According to police, some hundred berry pickers turned up in the village of Svabensverk between the counties of Hälsingland and Dalarna in northern Sweden, telling the villagers and later the police that they were dumped in the woods by a truck and now have nowhere to go.

Volunteers from the village are now helping to feed the berry pickers and many of them spent the night in the Svabensverk church hall.

“There are no berries here and they are hungry and tired, We have scrounged some food from nearby shops and I am about to cook them some lunch,” said Eva Gesslin, one of the village volunteers to TT.

The berry pickers were staying in a camp some ten kilometres from the village where an additional 300 people are said to reside.

“It is sad that the organization dumped them this way. There’s not much we can do but we will go out there later this afternoon to inform them what duties and rights they have,” said Yoomi Renström of the Ovanåker municipality to TT.

A meeting took place on Tuesday between the Bulgarian ambassador, the police, and the municipalities involved to discuss how to address the problems with the berry picker camps, belived to be caused partly by human trafficking.

"A 43-year-old man was remanded in custody yesterday (Monday) suspected of human trafficking," Lisa Sannervik, a spokeswoman for police in the central

Swedish region of Uppsala, told news agency AFP.

Sannervik said the suspected human trafficker had "contacted Bulgarian berry pickers in their home country and promised to give them housing and food and salaries for picking berries in Sweden" - a tempting proposition after last year's excellent berry harvest.
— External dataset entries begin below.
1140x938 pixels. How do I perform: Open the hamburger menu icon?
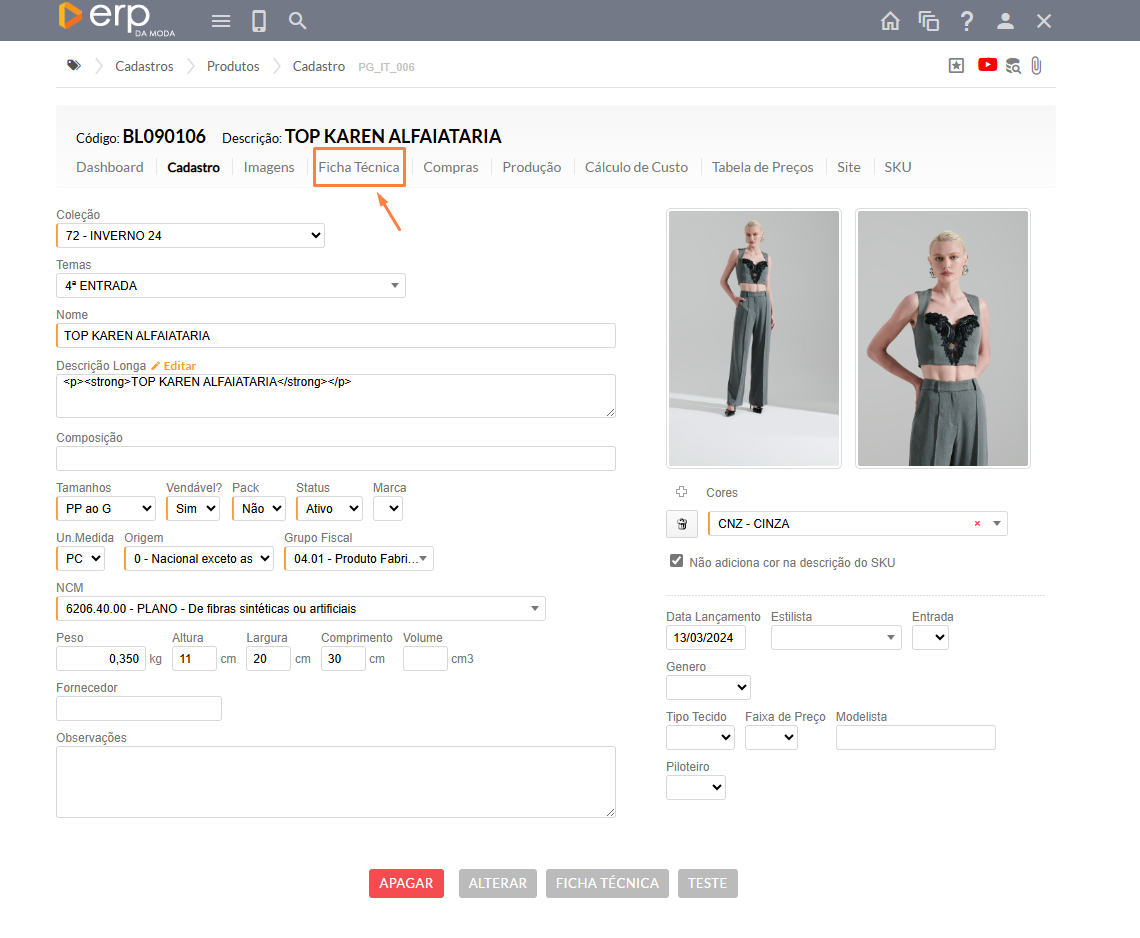click(x=221, y=21)
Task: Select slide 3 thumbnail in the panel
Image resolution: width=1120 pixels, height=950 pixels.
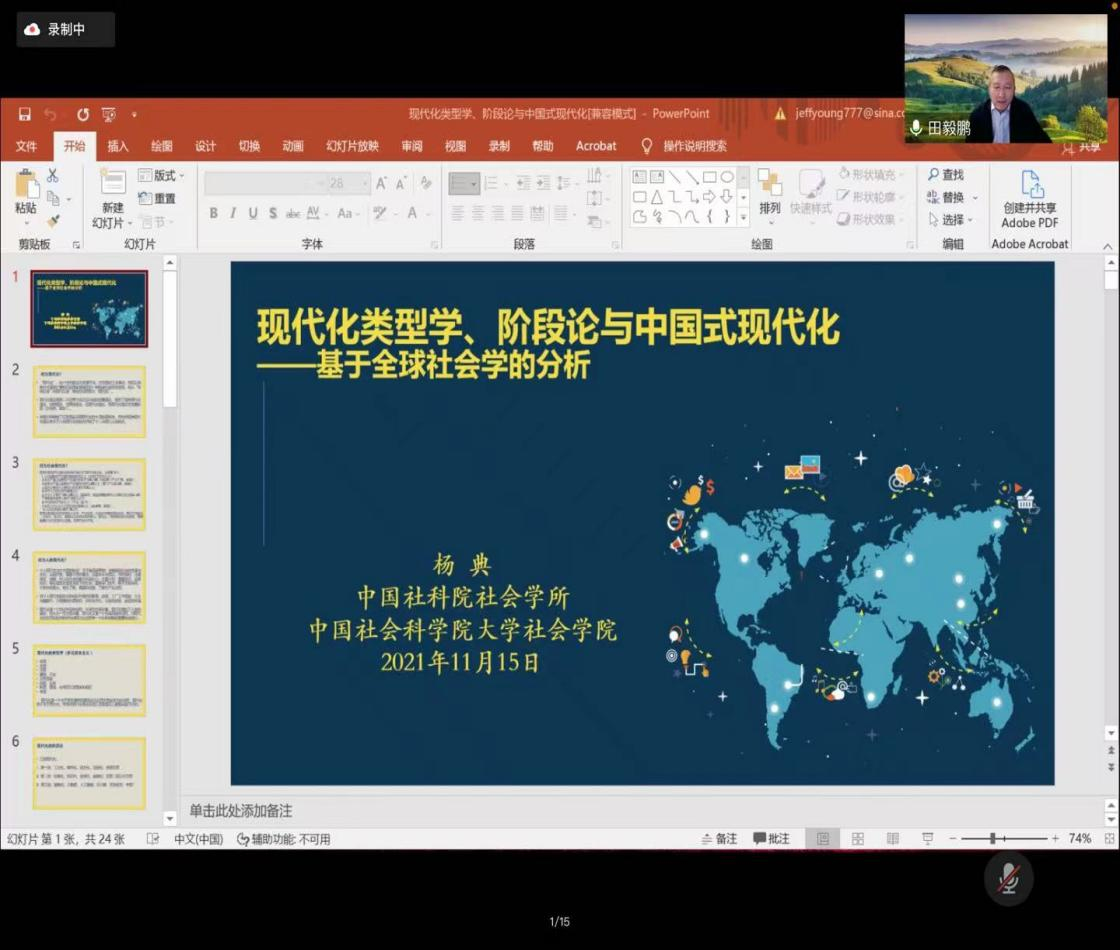Action: [89, 494]
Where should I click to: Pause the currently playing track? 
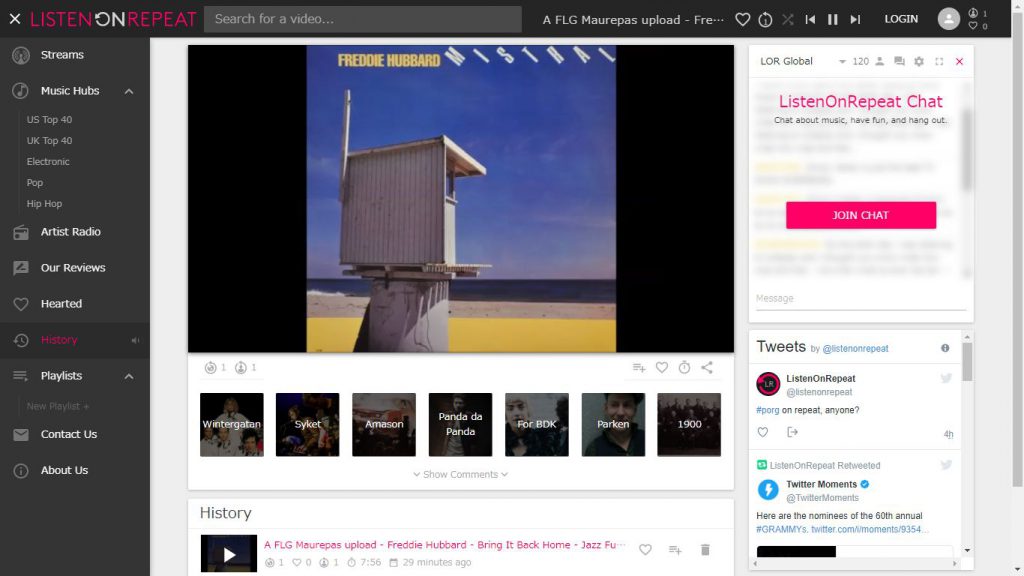tap(832, 19)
He had driven a bus-load of Bulgarian migrants up to central Sweden, but when they got there they were only handed tents and basically left to fend for themselves in what is shaping up to be a disastrous berry season, she said.

"The problem is that there have not been any berries at all," said Sannervik to AFP.

Sannervik confirmed that the Bulgarian ambassador had travelled up to Söderhamn on the east coast to meet with local authorities and to attempt to solve the problem.

"The municipality, the police and the embassy must work together to find a decent solution to improve the situation for these people," she said.

Lars Stål, of the municipality of Söderhamn, said that the meeting went well although they are yet far from reaching a solution.

"The embassy says that it is not their job to help these Bulgarians to get home, but neither is it the municipality's duty - so the pickers are falling between chairs. What we have come to realize is that there is no miracle cure that is going to solve all the problems," he told TT.

Stål told TT that all parties had gained a better understanding for the problems in general, which was a positive outcome.

"But really this is a conversation that needs to be held between the governments of the two countries and not in a meeting with Söderhamn municipality," said Stål, adding that the issue needs to be discussed on an international level.

At present no one knows how many European berry pickers there are in the Swedish woods.

After the last week's disastrous events, the Swedish government is planning a proposal to be presented this autumn with regards to foreign recruitment agencies in order to be able to better control the situation.

Hillevi Engström, the labour market minister, told TT that the situation the berry pickers are finding themselves in is “regrettable”.

”I think that the new rules will mean better transparency in the labour market and better possibilities for both authorities and unions to make sure that workers’ needs are met,” she said in an email to TT.

If the proposal is accepted it is hoped that the new rules will come into effect in 2013.